Unit I (layers 19–17), featuring a relatively low occupation density, is followed, at the unit I/II interface (layer 17/16), by a possible depositional hiatus and limited human use of at least the part of the cave sampled. Anthropogenic signatures, in the form of ash and burnt bone, gradually increase within unit II (layers 16 to 14). This trend is interrupted by a sharp surface of erosional relief separating the top of this unit from the archeologically richer unit III (layers 13 to 5). This unit comprises numerous ash lenses interpreted as burning features. Stratigraphic interfaces interpreted as occupation surfaces with some degree of erosion are identified within unit III, in particular at the layer 13/12 and layer 10/9 boundaries. The overall sequence is as follows: layers 1–3 (Iron Age), layer 4 (earlier Holocene), layers 5–6 (terminal Pleistocene), layers 7–8 (Last Glacial Maximum), layer 9 (late MIS 3), layer 10 (mid-MIS 3), layers 11–12 (early MIS 3), layers 13–16 (MIS 4), and layers 17–19 (late MIS 5). A range of paleoecological indicators identify a persistence of more or less open tropical forest throughout the sequence. Within this general trend, several proxies suggest slightly drier conditions during the deposition of layers 16 (71–67 ka) to 8 (20 ka).

A significant increase in archeological finds and a change in stone artifact size, technology, raw material, and tool type are recorded after the unit I–II transition (73–67 ka).

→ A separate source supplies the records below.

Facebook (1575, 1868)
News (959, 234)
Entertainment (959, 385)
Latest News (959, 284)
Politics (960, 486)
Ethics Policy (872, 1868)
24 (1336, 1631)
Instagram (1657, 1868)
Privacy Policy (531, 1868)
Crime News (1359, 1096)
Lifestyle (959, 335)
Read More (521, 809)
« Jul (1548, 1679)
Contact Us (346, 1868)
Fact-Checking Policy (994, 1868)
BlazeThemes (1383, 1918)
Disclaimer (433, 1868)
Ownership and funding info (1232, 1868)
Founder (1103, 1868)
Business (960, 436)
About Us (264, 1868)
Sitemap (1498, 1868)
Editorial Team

Lithic assemblages from unit I are primarily composed of typical MSA large flakes, mostly made of limestone, produced with the Levallois method, occasionally retouched into points. The shift to a largely predominant use of quartz (70–90%) in units II and III corresponds to an increased use of bipolar technology and a reduction in stone tool size. Chert use increases (40–60%) in unit IV. Backed crescents appear for the first time in layers 11 and 12 (48.5 ka) and are also found from layer 6 upward. They coexist in units II and IV with bipolar and Levallois technology, with blades becoming common in the upper part of the sequence (layers 8–3; 25–1 ka). The increase in archeological remains observed in units II–IV is tentatively interpreted by Shipton et al. (2018) as evidence for a growing human presence in the region, while the absence of unidirectional changes in lithic technology is seen as an indication that this region did not witness the sudden appearance of an LSA technological package.